Wednesday, December 29, 2010

Southern Strategy

Haley Barbour is hardly outside the mainstream of the Republican Party.  He is the Governor of Mississippi.  Before that he had a long career as a lobbyist and political operative.  He worked on President Nixon's 1968 campaign in which the "Southern Strategy" was devised to exploit racism and appeal to Southern white voters who had long voted Democratic. Barbour later became chairman of the Republican National Committee.  He is a media favorite and considered a legitimate Republican candidate for president.

But there he was, in an interview with the Weekly Standard, extolling the pro-segregationist Citizens Council, which he claimed kept the KKK out of his hometown of Yazoo City and successfully integrated the public schools without violence.  Rick Perlstein writes that Barbour's recollections are "deeply confused, mostly wrong, and indicative above all of a cynical man who has made a lucrative career of exploiting racial trauma when it suited him, or throwing it down a memory hole when it did not; which is to say, an archetypal Dixie conservative."

Citizens Councils were founded in the mid-1950s in direct response to Brown v. Board of Education, with the goal of thwarting attempts at racial integration. In the Huffington Post, Derrick Johnson, Mississippi NAACP President, responded to Barbour's reminiscences:  "It's beyond disturbing -- it's offensive that he would try and create a new historical reality that undermines the physical, mental, and economic hardship that many African-Americans had to suffer as a result of the policies and practices of the White Citizens Council."  While it may have been true that the Citizens Councils often opposed the Klan, various scholars told the Huffington Post that this was not because the Councils favored racial integration but out of concern that the overt violence of such groups would hurt the local economy.  Citizens Councils used other methods to sustain segregation, particularly economic terror and harassment to intimidate blacks. 

Barbour appeared to remember little about the trauma, intimidation, violence and racism in his community.  He recalled that he "grew up in a town that was like a family."  As for the burgeoning civil rights conflict, "I just don't remember it as being that bad." A few months ago, Barbour gave another interview where he spoke glowingly about attending the University of Mississippi in the mid-1960s, when Old Miss was forced to integrate, describing it as "a very pleasant experience."  Thus, as Perlstein states, "At every important turn in the story, Barbour emphasizes how little he remembers of this most intense period imaginable in his beloved home town -- it really was no big deal, he insists."  He forgets "the entire bad-faith stew of race, sex, and corrupt plutocracy -- and its public repression in images of towns like 'families' and happy Negroes until outsiders stirred things up -- that defined his formative years."

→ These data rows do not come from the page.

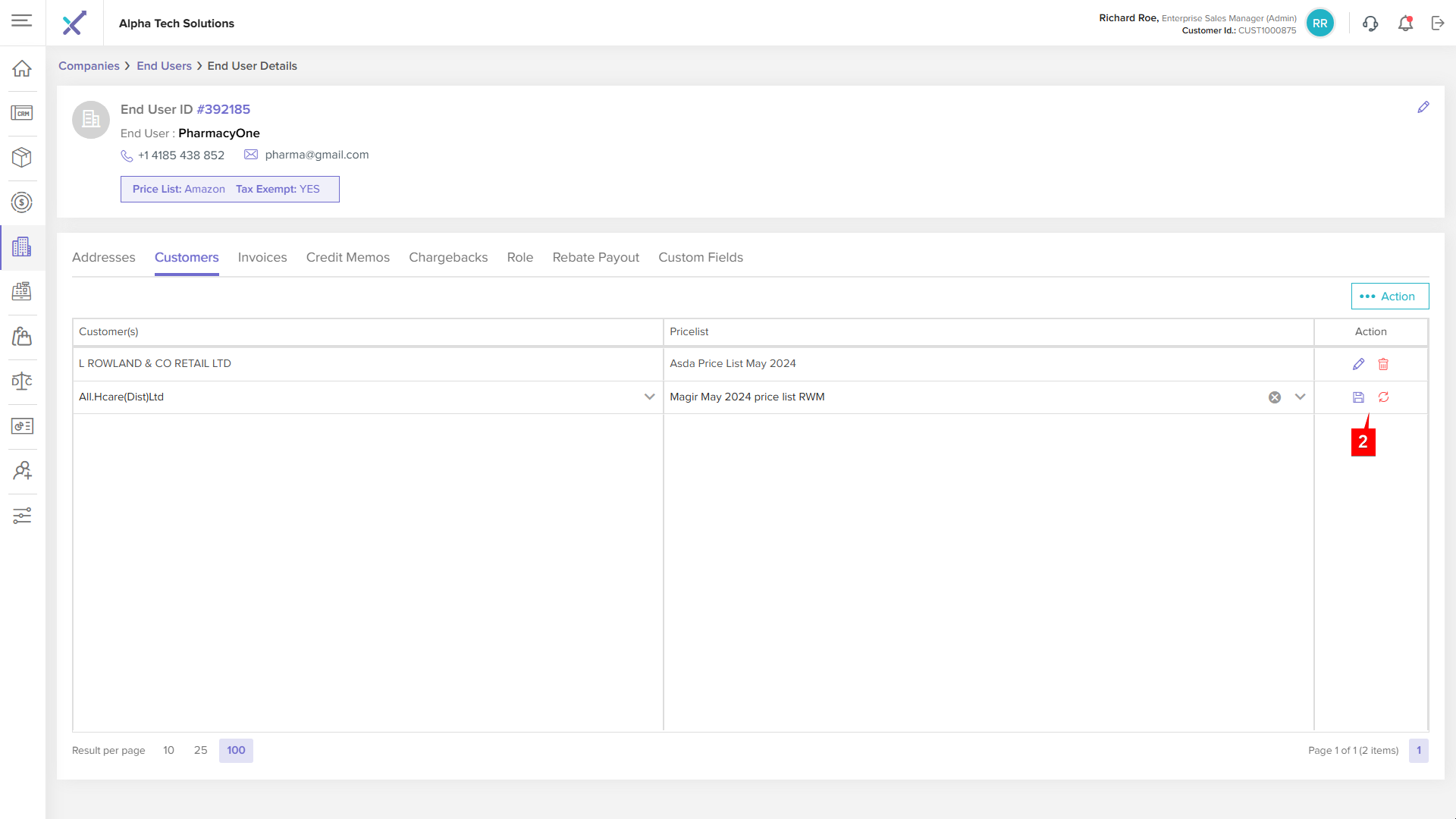Click the balance scale sidebar icon

coord(22,381)
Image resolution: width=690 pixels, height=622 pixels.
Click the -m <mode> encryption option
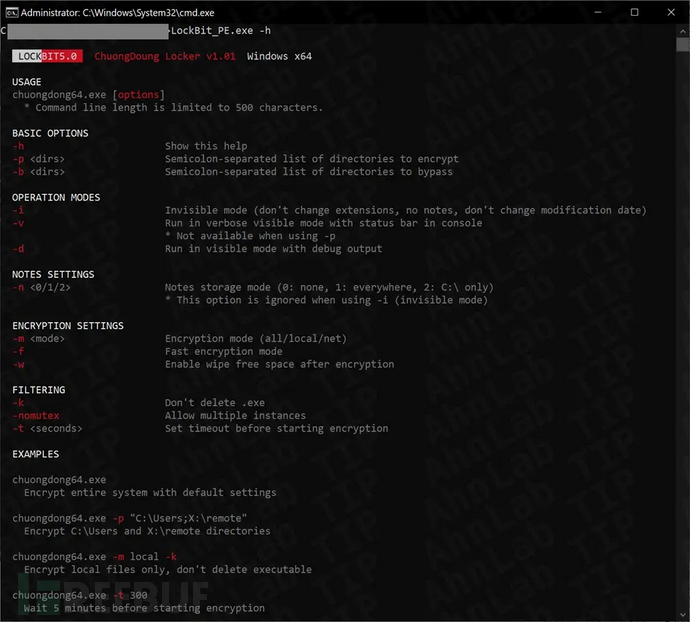[x=41, y=339]
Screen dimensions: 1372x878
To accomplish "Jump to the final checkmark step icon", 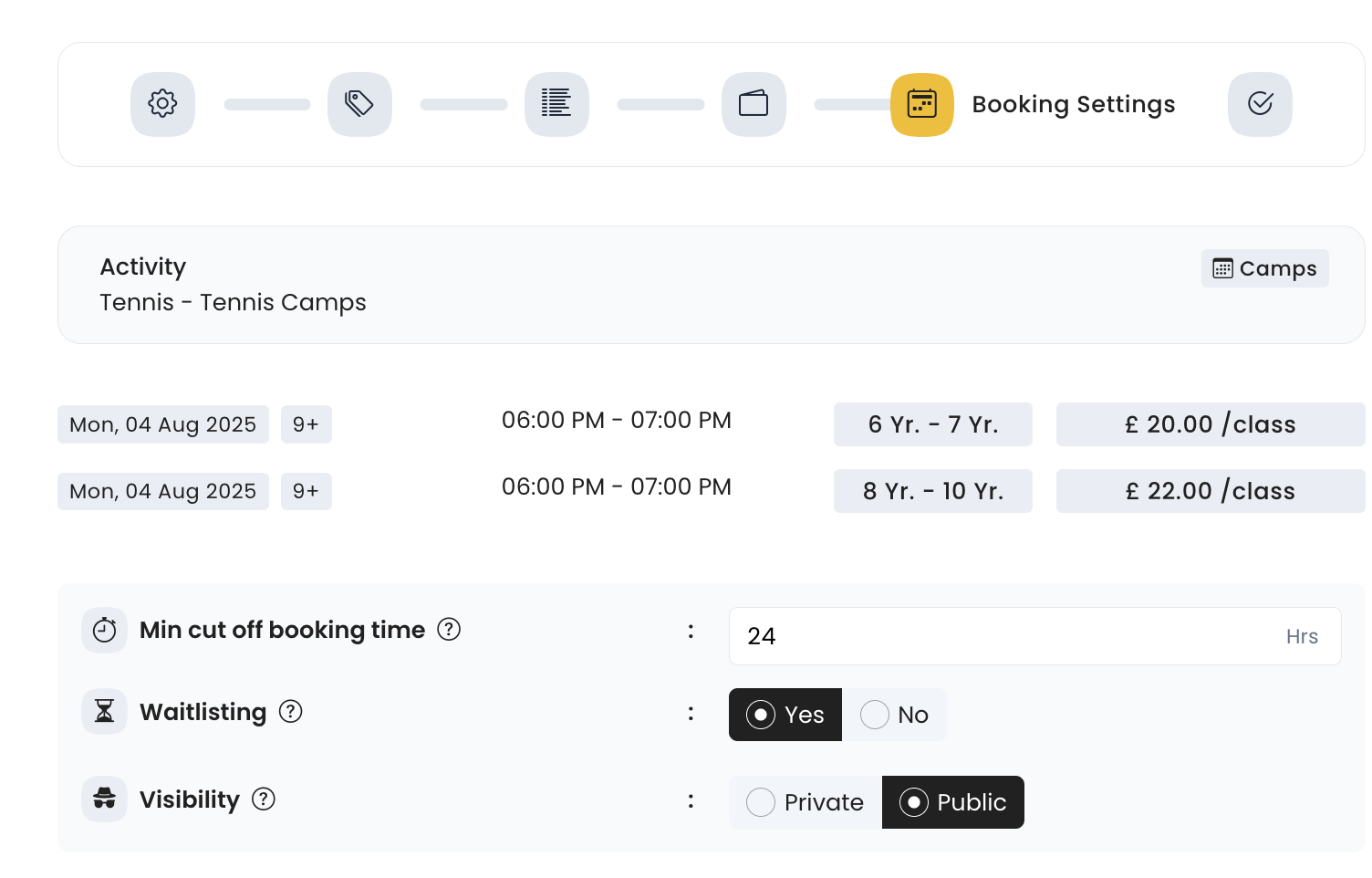I will pos(1260,104).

But Barbour is not ignorant.  His forgetfulness and revisionism are part of a clear political calculation, one that attempts to downplay the racism with which he was steeped in the 1950s and 1960s.  Joan Walsh explains that "the story of his rise in national politics is the story of the rise of the South in the GOP.  Race, and the ugly reaction of many white Southerners to integration and civil rights, is at the heart of this story."  Barbour can't run from this story so he creates an alternate version in which he "and his generation of white Southerners built the modern Republican Party on a unifying, post-racial philosophy."   This is exemplified in his contention, made in an earlier interview, that it was the old Democrats who clung to segregation while the Republicans working for Nixon paved the way for civil rights in the south.   

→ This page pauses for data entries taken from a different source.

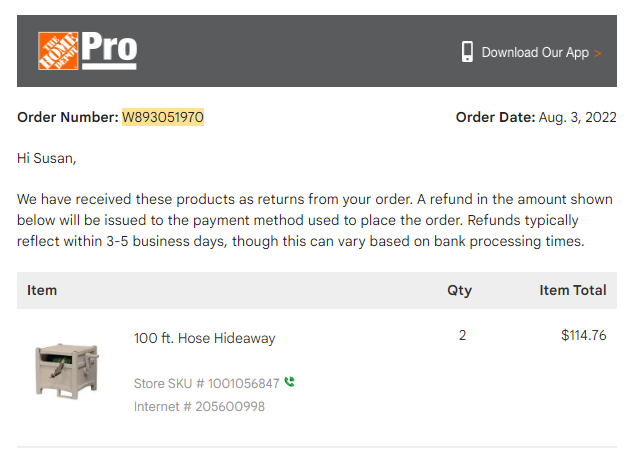Screen dimensions: 632x463
Task: Click the Item column header
Action: (42, 290)
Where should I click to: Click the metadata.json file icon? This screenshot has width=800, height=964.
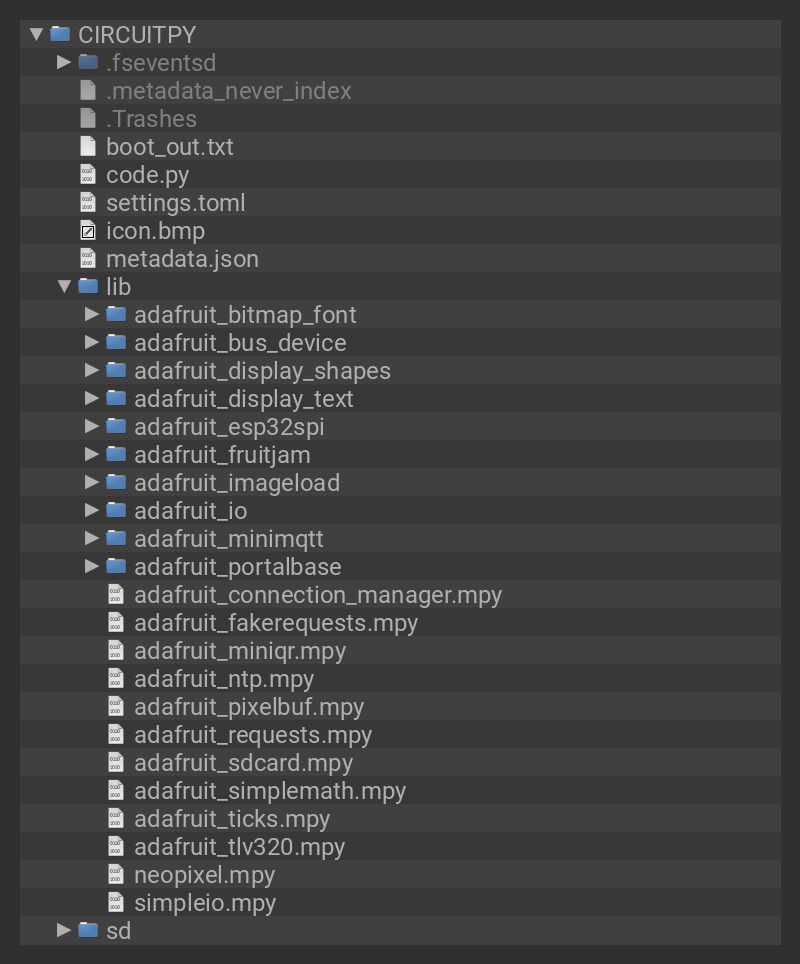pos(88,259)
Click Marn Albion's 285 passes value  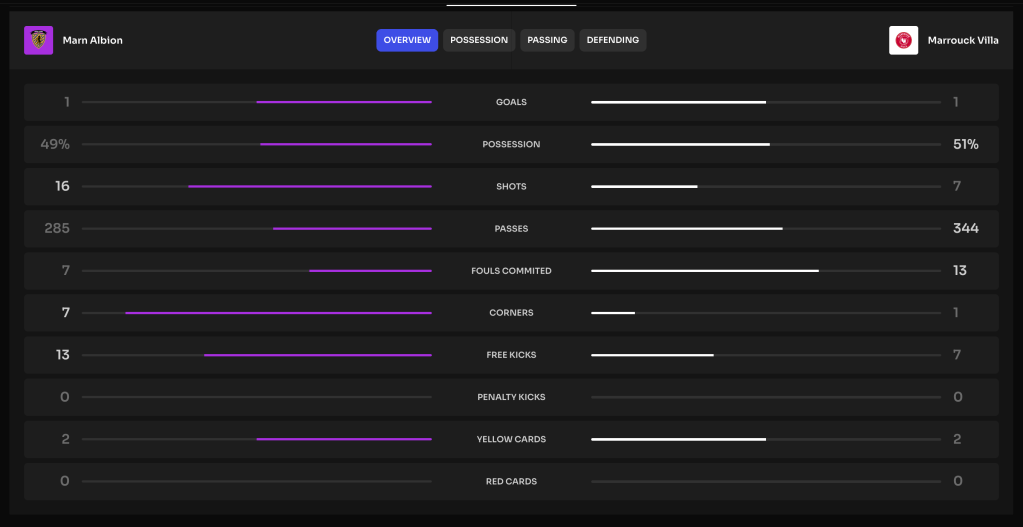pos(57,229)
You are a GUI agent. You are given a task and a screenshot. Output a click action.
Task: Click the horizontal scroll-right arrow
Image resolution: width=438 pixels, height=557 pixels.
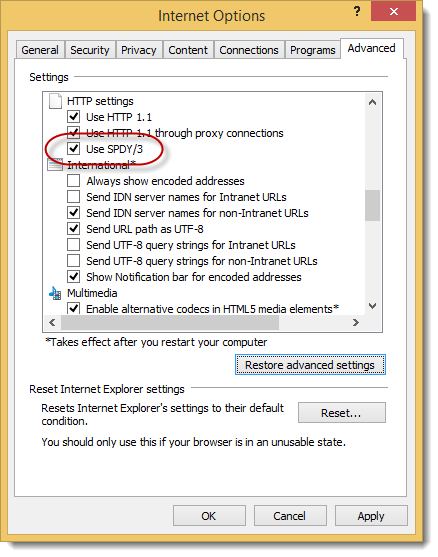356,323
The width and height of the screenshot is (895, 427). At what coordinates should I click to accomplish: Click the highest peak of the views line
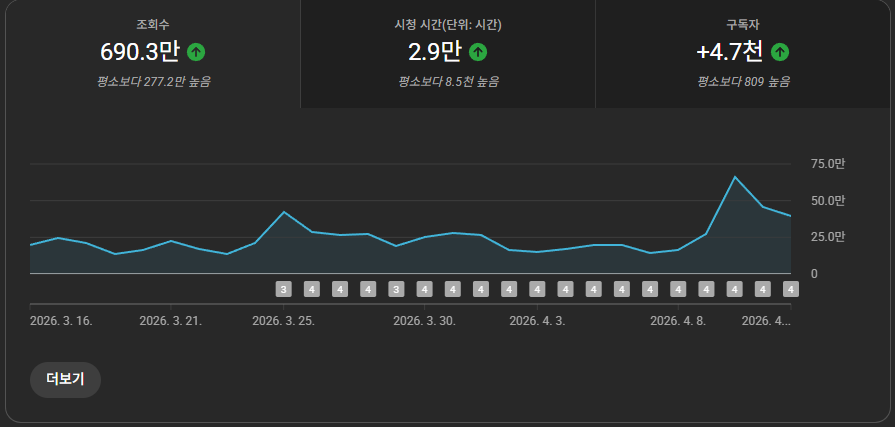pos(735,177)
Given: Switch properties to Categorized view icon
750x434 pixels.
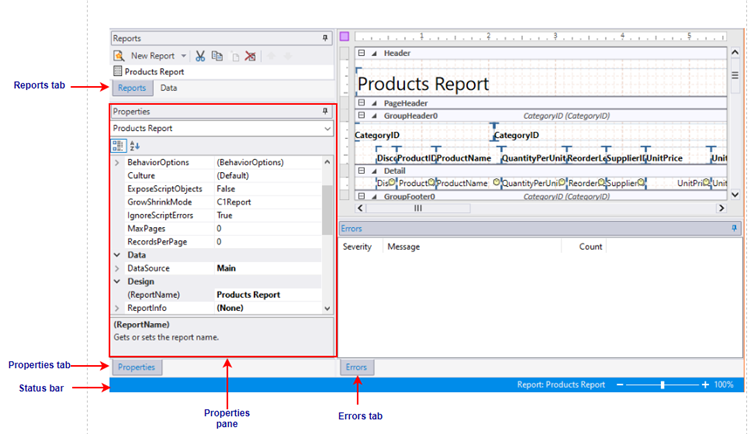Looking at the screenshot, I should 118,145.
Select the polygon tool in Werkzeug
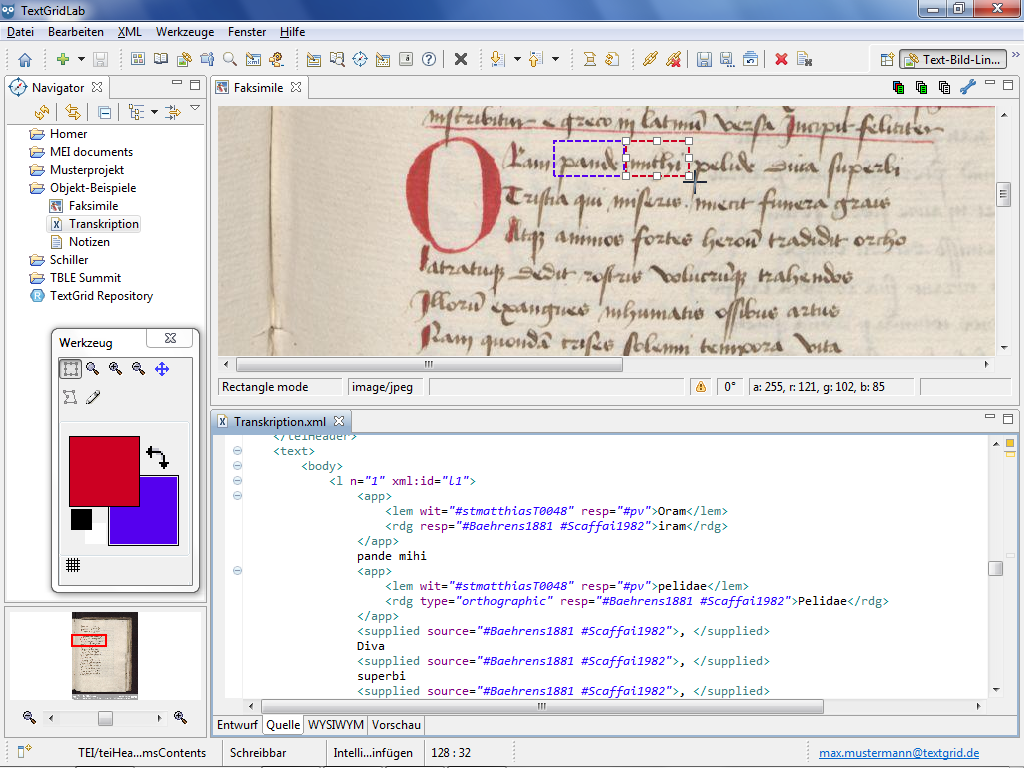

As Digby points out, Barbour's offensive remarks on race (which also include his response to the controversy over the Virginia Governor's failure to mention slavery in honoring Confederate History Month as not amounting to "diddly") are a "dog whistle" to the Tea Partiers and other white conservatives who he needs to win a Republican primary.  This is a time-honored strategy of Republicans; one used expertly by Ronald Reagan when he launched his first presidential campaign by giving a speech on states' rights in Philadelphia, Mississippi, a city known for one thing -- the slaying of three civil rights workers by white supremacists in 1964.  As Bob Herbert once wrote about Reagan's speech, "he was tapping out the code. It was understood that when politicians started chirping about “states’ rights” to white people in places like Neshoba County they were saying that when it comes down to you and the blacks, we’re with you."

Barbour is tapping into that same code 30 years later.  Perhaps the only difference is his lack of subtlety, as reflected in his quip back in 1982, when unsuccessfully running for the Senate, warning an aide that if the aide persisted in making racist remarks, "he would be reincarnated as a watermelon and placed at the mercy of blacks."  Good Ole Haley probably doesn't remember that one.